▸ WHAT IS REQUIRED:
Reproduce the regression metrics passage word for word, in full.

## Begin SUPPLIED PASSAGE

Metrics for Regression and Classification

Regression Metrics

For regression tasks, no single metric is always best. Each one emphasizes a different kind of error.

Metric	Main idea	When it helps
MAE	Average absolute error	Easy to interpret, robust to a few large misses
RMSE	Square root of average squared error	Penalizes large errors more strongly
MAPE	Average percentage error	Useful when relative error matters, but unstable near zero
\(R^2\)	Fraction of variance explained	Good for model comparison, especially in regression baselines

Some time-series tasks also use MASE or sMAPE, especially when scale-free comparison across series matters.

## End SUPPLIED PASSAGE
## Begin EXCERPTED RECORDS

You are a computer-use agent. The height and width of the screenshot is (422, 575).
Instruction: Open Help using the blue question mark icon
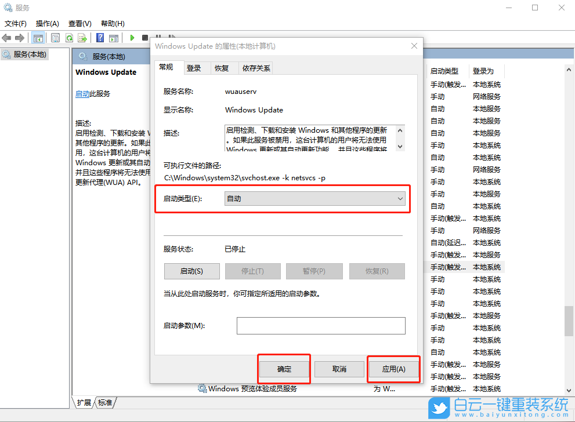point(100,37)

## End EXCERPTED RECORDS
## Begin EXCERPTED RECORDS

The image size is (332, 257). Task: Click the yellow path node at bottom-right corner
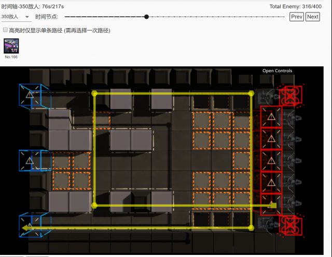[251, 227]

## End EXCERPTED RECORDS

▸ CORRECT RESULT:
Metrics for Regression and Classification

Regression Metrics

For regression tasks, no single metric is always best. Each one emphasizes a different kind of error.

Metric	Main idea	When it helps
MAE	Average absolute error	Easy to interpret, robust to a few large misses
RMSE	Square root of average squared error	Penalizes large errors more strongly
MAPE	Average percentage error	Useful when relative error matters, but unstable near zero
\(R^2\)	Fraction of variance explained	Good for model comparison, especially in regression baselines

Some time-series tasks also use MASE or sMAPE, especially when scale-free comparison across series matters.